#### [What to do]
Each entry that follows needs to be written out exactly, with nothing left out.

#### [Data provided]
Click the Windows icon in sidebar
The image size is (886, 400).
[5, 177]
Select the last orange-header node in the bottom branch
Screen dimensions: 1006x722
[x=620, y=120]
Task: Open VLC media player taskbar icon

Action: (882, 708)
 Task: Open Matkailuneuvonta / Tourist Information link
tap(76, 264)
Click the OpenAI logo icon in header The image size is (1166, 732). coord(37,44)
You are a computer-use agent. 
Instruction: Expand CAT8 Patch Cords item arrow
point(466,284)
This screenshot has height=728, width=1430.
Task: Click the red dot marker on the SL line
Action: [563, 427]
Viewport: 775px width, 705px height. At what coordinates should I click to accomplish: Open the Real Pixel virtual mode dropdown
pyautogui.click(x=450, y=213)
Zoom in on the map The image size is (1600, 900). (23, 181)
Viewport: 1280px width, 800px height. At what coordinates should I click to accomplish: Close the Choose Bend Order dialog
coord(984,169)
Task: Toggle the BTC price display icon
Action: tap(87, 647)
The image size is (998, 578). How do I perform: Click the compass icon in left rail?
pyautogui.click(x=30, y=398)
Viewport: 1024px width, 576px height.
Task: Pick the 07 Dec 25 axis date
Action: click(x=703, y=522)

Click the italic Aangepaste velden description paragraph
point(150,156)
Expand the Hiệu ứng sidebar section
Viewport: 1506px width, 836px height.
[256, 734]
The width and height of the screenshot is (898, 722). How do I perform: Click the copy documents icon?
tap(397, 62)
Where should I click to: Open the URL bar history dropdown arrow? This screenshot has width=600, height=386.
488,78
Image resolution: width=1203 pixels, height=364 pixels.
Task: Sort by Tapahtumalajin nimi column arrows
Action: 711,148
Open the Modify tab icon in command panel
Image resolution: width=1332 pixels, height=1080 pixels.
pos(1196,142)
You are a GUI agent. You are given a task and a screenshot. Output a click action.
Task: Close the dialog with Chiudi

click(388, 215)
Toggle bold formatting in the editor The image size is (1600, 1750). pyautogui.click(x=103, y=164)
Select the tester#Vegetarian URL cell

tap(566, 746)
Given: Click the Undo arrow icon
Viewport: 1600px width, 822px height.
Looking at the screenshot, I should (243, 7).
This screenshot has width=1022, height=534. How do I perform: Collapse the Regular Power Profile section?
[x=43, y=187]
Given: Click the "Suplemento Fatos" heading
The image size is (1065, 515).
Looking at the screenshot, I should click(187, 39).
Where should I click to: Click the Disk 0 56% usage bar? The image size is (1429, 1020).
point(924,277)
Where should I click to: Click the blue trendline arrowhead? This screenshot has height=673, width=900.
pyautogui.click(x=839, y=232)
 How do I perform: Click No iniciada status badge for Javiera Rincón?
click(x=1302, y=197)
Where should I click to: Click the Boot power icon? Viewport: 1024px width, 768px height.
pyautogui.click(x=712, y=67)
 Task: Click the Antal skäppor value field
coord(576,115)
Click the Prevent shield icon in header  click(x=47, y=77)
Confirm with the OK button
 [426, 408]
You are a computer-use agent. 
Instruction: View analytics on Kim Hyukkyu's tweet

#### [Answer box]
Click the Windows icon in sidebar
The image size is (886, 400).
[5, 177]
Select the last orange-header node in the bottom branch
Screen dimensions: 1006x722
[x=620, y=120]
Task: Open VLC media player taskbar icon

Action: (882, 708)
 Task: Open Matkailuneuvonta / Tourist Information link
tap(76, 264)
Click the OpenAI logo icon in header The image size is (1166, 732). coord(37,44)
You are a computer-use agent. 
Instruction: Expand CAT8 Patch Cords item arrow
point(466,284)
This screenshot has height=728, width=1430.
Task: Click the red dot marker on the SL line
Action: [563, 427]
Viewport: 775px width, 705px height. At what coordinates should I click to accomplish: Open the Real Pixel virtual mode dropdown
pyautogui.click(x=450, y=213)
Zoom in on the map The image size is (1600, 900). (23, 181)
Viewport: 1280px width, 800px height. At what coordinates should I click to accomplish: Close the Choose Bend Order dialog
coord(984,169)
Task: Toggle the BTC price display icon
Action: tap(87, 647)
The image size is (998, 578). How do I perform: Click the compass icon in left rail?
pyautogui.click(x=30, y=398)
Viewport: 1024px width, 576px height.
Task: Pick the 07 Dec 25 axis date
Action: click(x=703, y=522)

Click the italic Aangepaste velden description paragraph
point(150,156)
Expand the Hiệu ứng sidebar section
Viewport: 1506px width, 836px height.
[256, 734]
The width and height of the screenshot is (898, 722). How do I perform: Click the copy documents icon?
tap(397, 62)
Where should I click to: Open the URL bar history dropdown arrow? This screenshot has width=600, height=386.
488,78
Image resolution: width=1203 pixels, height=364 pixels.
Task: Sort by Tapahtumalajin nimi column arrows
Action: 711,148
Open the Modify tab icon in command panel
Image resolution: width=1332 pixels, height=1080 pixels.
pos(1196,142)
You are a GUI agent. You are given a task and a screenshot. Output a click action.
Task: Close the dialog with Chiudi

click(388, 215)
Toggle bold formatting in the editor The image size is (1600, 1750). pyautogui.click(x=103, y=164)
Select the tester#Vegetarian URL cell

tap(566, 746)
Given: Click the Undo arrow icon
Viewport: 1600px width, 822px height.
Looking at the screenshot, I should (243, 7).
This screenshot has width=1022, height=534. How do I perform: Collapse the Regular Power Profile section?
[x=43, y=187]
Given: Click the "Suplemento Fatos" heading
The image size is (1065, 515).
Looking at the screenshot, I should click(187, 39).
Where should I click to: Click the Disk 0 56% usage bar? The image size is (1429, 1020).
point(924,277)
Where should I click to: Click the blue trendline arrowhead? This screenshot has height=673, width=900.
pyautogui.click(x=839, y=232)
 How do I perform: Click No iniciada status badge for Javiera Rincón?
click(x=1302, y=197)
Where should I click to: Click the Boot power icon? Viewport: 1024px width, 768px height.
pyautogui.click(x=712, y=67)
 Task: Click the Antal skäppor value field
coord(576,115)
Click the Prevent shield icon in header  click(x=47, y=77)
Confirm with the OK button
 [426, 408]
You are a computer-use agent. 
Instruction: View analytics on Kim Hyukkyu's tweet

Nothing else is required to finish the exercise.